• [EXERCISE PROMPT]
Each line of the entries that mentions the string "with" needs to be reported.

[Saved data entries]
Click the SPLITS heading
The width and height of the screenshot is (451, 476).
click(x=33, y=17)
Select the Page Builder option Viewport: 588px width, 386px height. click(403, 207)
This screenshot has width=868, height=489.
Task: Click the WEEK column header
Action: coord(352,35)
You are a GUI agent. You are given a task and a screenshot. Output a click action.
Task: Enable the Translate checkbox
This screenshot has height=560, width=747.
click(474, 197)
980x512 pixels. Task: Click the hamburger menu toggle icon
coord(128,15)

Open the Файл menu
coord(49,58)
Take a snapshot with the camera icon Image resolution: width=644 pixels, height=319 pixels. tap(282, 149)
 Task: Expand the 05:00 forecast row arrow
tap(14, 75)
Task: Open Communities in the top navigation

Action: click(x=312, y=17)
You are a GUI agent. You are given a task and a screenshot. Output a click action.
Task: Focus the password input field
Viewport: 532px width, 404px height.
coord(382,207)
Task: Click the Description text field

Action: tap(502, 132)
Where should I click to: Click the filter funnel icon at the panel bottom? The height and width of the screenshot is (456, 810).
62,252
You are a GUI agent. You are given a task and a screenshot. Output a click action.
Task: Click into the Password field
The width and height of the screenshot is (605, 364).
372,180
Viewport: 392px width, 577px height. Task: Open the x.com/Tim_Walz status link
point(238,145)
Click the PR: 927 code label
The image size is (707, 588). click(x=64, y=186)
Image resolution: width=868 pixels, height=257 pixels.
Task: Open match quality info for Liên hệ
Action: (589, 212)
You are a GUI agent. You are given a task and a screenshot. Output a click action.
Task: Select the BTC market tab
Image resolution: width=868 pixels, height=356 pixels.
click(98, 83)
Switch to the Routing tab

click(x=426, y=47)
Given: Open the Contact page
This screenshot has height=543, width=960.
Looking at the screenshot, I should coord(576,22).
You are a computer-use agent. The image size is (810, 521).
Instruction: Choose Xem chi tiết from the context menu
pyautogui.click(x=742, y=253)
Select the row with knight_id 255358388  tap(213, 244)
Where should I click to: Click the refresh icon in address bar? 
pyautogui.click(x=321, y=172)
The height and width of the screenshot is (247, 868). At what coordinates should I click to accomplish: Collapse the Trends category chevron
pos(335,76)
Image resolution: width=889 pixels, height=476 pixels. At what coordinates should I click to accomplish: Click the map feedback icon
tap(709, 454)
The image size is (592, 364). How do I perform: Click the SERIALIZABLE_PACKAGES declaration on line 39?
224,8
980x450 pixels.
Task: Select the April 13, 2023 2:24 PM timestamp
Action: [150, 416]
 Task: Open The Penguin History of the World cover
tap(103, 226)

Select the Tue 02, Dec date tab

• [RESULT]
Take a snapshot with the camera icon Image resolution: width=644 pixels, height=319 pixels. tap(282, 149)
Select the row with knight_id 255358388  tap(213, 244)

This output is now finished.